Restoring A Pollock With X-Rays And Ultraviolet Light


In 1998, almost 50 years after Jackson Pollock painted “One: Number 31”, the curators at MoMA realised the painting was looking a little… grimy. As chief conservator James Coddington explains in a new video, the team at MoMA started wondering if something had gone terribly wrong in the painting’s past.

Using x-radiography, they were able to analyse the canvas for particularly weird anomalies — and they quickly found that someone had taken a crack at restoring it. A bad one.

The damage wasn’t Ecco Monkey levels, but it was bad enough that MoMA decided to try to undo the damage. Removing paint from a multi-million dollar piece of art is no small task; it took the team months to determine exactly which drips and splatters were inauthentic, using ultraviolet light and microscopic paint samples scraped from the canvas to generate a map of what came from Pollock and what didn’t.

There are plenty of art historians out there who will tell you that botched restoration jobs are part of “the life of the painting”, but MoMA doesn’t believe in esoteric crap like that. Instead, they scraped all of the unwanted paint off using q-tips dipped in chemicals that remove only the type of paint the restorer was using, leaving the Pollock untouched.

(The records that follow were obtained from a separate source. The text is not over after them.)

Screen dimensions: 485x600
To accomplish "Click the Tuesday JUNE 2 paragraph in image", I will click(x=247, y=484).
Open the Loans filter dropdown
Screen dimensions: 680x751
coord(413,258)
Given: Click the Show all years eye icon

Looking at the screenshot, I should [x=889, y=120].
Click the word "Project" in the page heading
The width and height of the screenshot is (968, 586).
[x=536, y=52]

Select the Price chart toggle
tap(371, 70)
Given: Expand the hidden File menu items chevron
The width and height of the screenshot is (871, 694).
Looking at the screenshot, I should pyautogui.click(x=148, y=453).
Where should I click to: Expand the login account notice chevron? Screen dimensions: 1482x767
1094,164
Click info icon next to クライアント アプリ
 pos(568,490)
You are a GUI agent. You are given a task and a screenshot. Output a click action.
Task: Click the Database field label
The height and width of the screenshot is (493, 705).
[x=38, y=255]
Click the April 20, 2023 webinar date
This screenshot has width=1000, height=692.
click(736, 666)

Because his style is so easily parroted, Pollock’s work has been a great testing ground for new ideas about restoration and authenticity. For example, art authenticators have gone so far as to compare the paint on a canvas with the 60-year-old paint flecks ground into his studio floor; and in 2011, group of Harvard scientists did an in-depth analysis of the physics of his technique, making it easier to calculate whether or not it was actually Pollock that did the paint slingin’.